Plating has been tried. Charlie Askins used to swear by Marker Machine Company’s Black Chrome plating. An acquaintance of mine sent them a Ruger Model 77 .338 and they screwed it up completely.
Parkerizing, a form of metallic coating, was developed just before World War I, and the U.S. military made heavy use of it. It was effective because it was non-reflective, fairly rust-resistant (if you kept it oiled) and wore fairly well. It was, however, exceedingly ugly and has not been used on civilian rifles.
Now, we may be at the dawn of the rustproof rifle. A number of top-drawer custom gunmakers are offering steel finishes that are damn near impervious to everything.
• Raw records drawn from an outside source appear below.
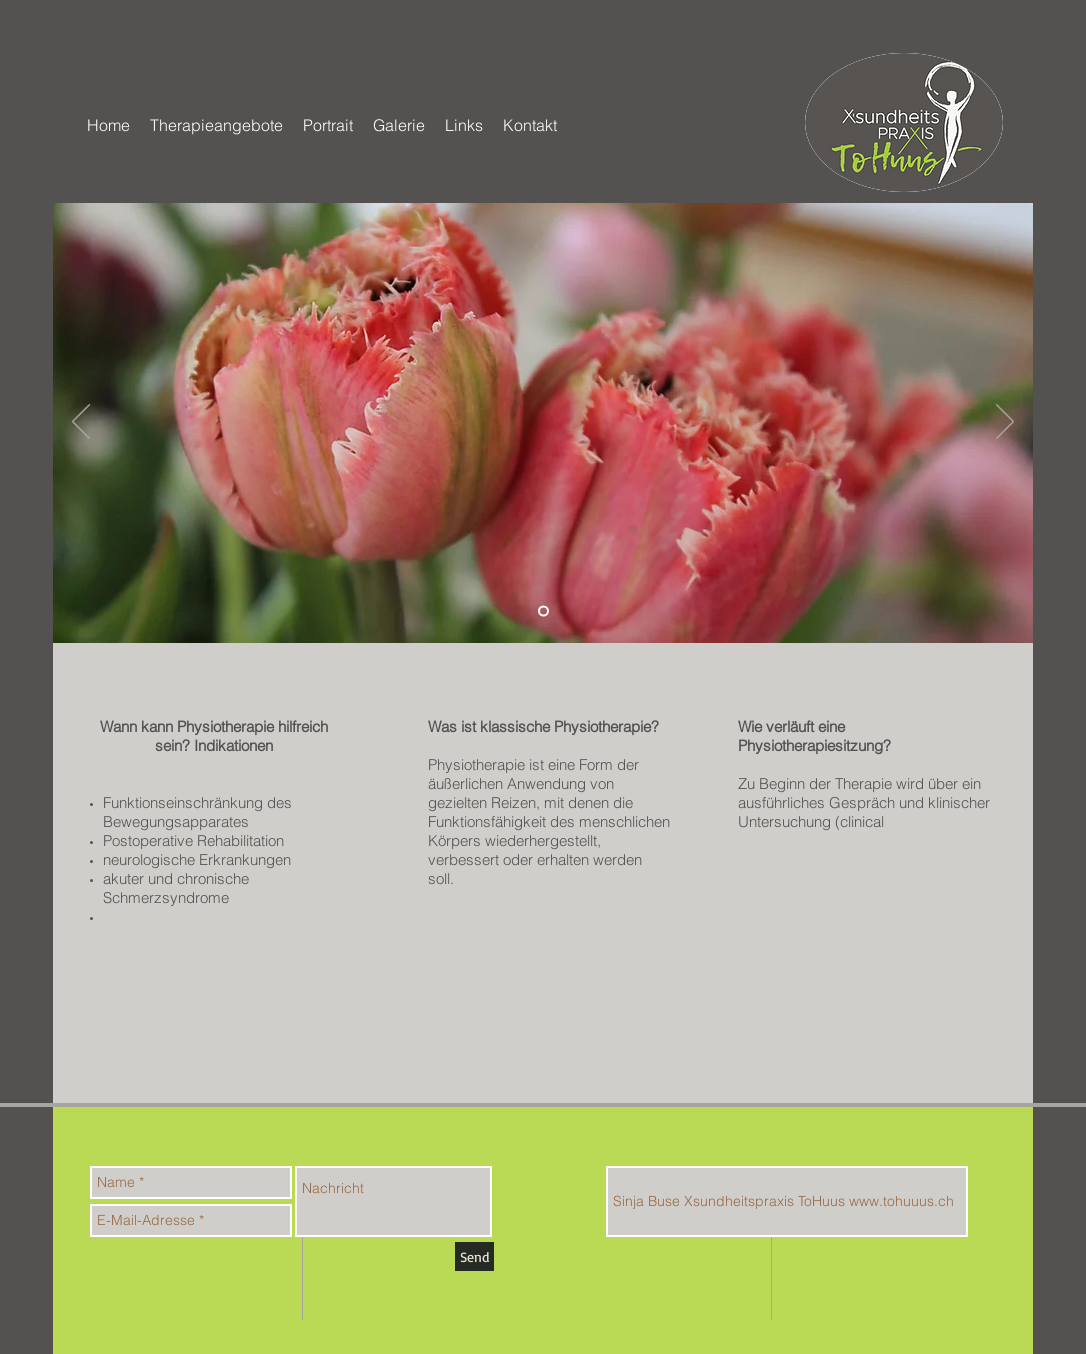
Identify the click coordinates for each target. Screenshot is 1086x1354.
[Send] (474, 1256)
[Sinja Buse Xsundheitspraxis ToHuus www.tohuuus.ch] (787, 1201)
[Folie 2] (543, 611)
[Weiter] (1005, 423)
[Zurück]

These finishes vary in their composition, but all are third- or fourth-generation. Earlier versions were either too thick or too soft, or too prone to cracking.
John Lazzeroni was the first in the pool with a coating called NP-3, which is a mixture of electroless nickel and Teflon. All Lazzguns have been so coated from the beginning, and it is terrific stuff. It even looks nice—sort of a dull pewter color.
Mark Bansner uses K-Kote as his standard finish, Charlie Sisk uses Cera-Kote, and Ed Brown offers Gen. III. All are very thin, very hard, zero maintenance, and durned near indestructible. But they are not cheap. It costs about $250 to $350 to apply them.
Having had more than one rifle rust despite taking all precautions with it, I am a big fan. I dislike most of what passes for progress, but not this.